Despite Scott’s attempts to get the word out about his new location, however, there were initially few walk-in customers. Gone Broke Gaming is in a small brick building on a busy commercial road, and is lost amidst a long strip of convenience stores and gas stations. When customers did show up, they often remarked how hard it was to find the store. So Scott brainstormed ways to increase his store’s visibility and to make it more welcoming.
Finally, Scott had the perfect idea—why not put out Mario, his favorite video game character? After getting permission from his landlord and neighbors, Scott began to display a 9-foot inflatable Mario in July 2016 directly in front of the store.
It worked. Not only did foot traffic triple, but Mario became a local attraction. People stopped to take photos with Mario and children waved as they passed. New customers often commented that they never knew the store was there until they saw Mario. Scott was excited and relieved that his business was finally taking off, and he put Mario out every day for the rest of the summer.
But that summer is all Mario got. One morning, Scott came to open the store to find a notice from the town on his front door. The notice said that Mario was an illegal “portable sign” under its sign code and threatened Scott with $100 daily fines unless he took it down.
Shocked, Scott took to social media to tell his customers and supporters what happened. Dozens expressed sadness and anger against the town. One loyal customer even protested Orange Park’s draconian actions, marching up and down the sidewalk outside City Hall with a sign saying “SAVE MARIO FROM KOOPA COUNCIL.”
Like his supporters, Scott was upset about the notice of violation. But he was also perplexed. For years he had seen dozens of other inflatables displayed throughout Orange Park. Scott decided to read the town’s sign code to get to the bottom of the mystery.
The Sign Code Bans Mario, while Allowing Many Other Inflatables
What Scott found surprised him. Despite Orange Park’s small size, the town has a very big and very restrictive sign code. The code bans many types of common signs, including “portable signs.” Portable signs are defined as any sign that is “not permanently attached to the ground or structure,” including “banner[s]” and “inflatables[s].” As Mario is an inflatable, it is banned under the code.

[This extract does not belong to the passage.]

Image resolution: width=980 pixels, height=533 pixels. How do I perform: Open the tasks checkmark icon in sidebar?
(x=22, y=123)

But as Scott learned, the town does not consider all inflatables to be “signs” under the sign code. The town allows considers three categories of inflatables to be perfectly acceptable and not subject to regulations: Specifically, holiday decorations, decorations related to one of the four seasons, and artwork. The artwork exemption is particularly broad and covers any inflatable that town officials believe expresses a “creative idea” but does not convey a “commercial message.”

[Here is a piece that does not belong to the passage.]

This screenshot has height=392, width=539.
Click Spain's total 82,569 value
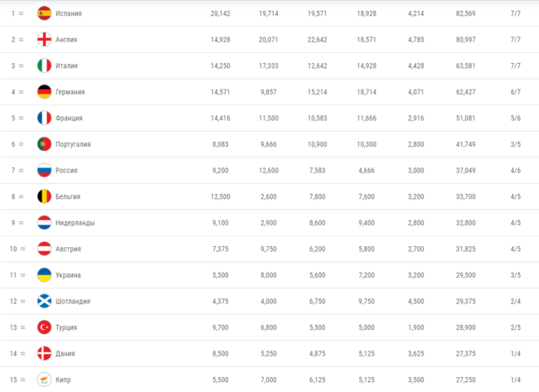point(466,13)
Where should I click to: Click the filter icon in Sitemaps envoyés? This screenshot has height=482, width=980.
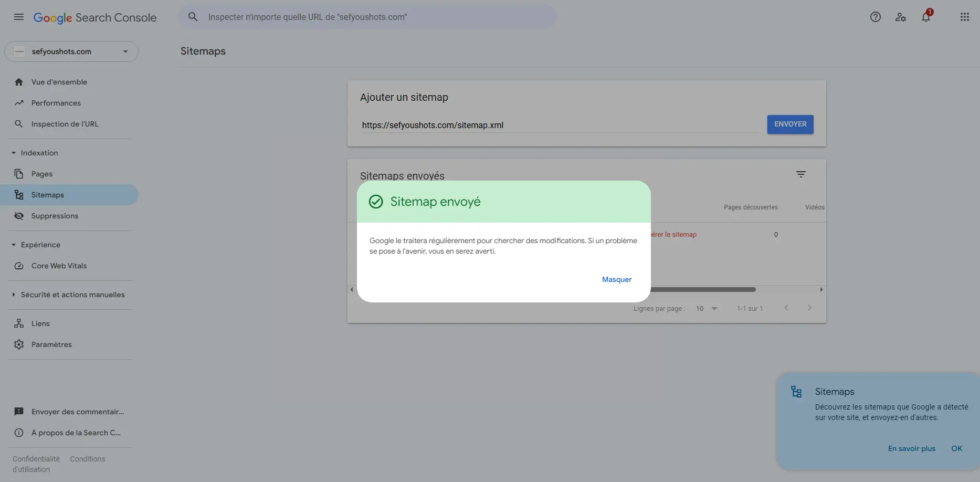800,174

In other words, Gone Broke Gaming—or any other individual or business in the town—is free to display an inflatable Santa Claus or an inflatable pumpkin, because these are holiday and seasonal decorations. Gone Broke Gaming can also display an inflatable unicorn, because this would be a creative idea that does not advertise any of Scott’s products. The town attorney even told Scott that he is totally free to display the inflatable Mario in front of his home, because there, it would not be conveying a commercial message.
But if Gone Broke Gaming puts out an inflatable that is actually relevant to his business and customers, he is breaking the law.
The Town’s Sign Code Violates the First Amendment
The town’s crackdown on Mario is not only unfair, it is also unconstitutional. Inflatables, signs, and other displays are protected speech under the First Amendment. And the government cannot treat some speech better than others, depending on its message and content. Yet that is exactly what Orange Park is doing by allowing some inflatables, but not others, based on what message and purpose town officials think the inflatable is conveying.
In fact, the U.S. Supreme Court has recently said as much. In 2015, the Court struck down a very similar sign code enacted by the town of Gilbert, Arizona in a case called Reed v. Town of Gilbert. 1
There, the town cracked down on a church for putting out signs informing the public about their religious services. Yet, under the town’s sign code, identical signs concerning political campaigns and other topics were okay.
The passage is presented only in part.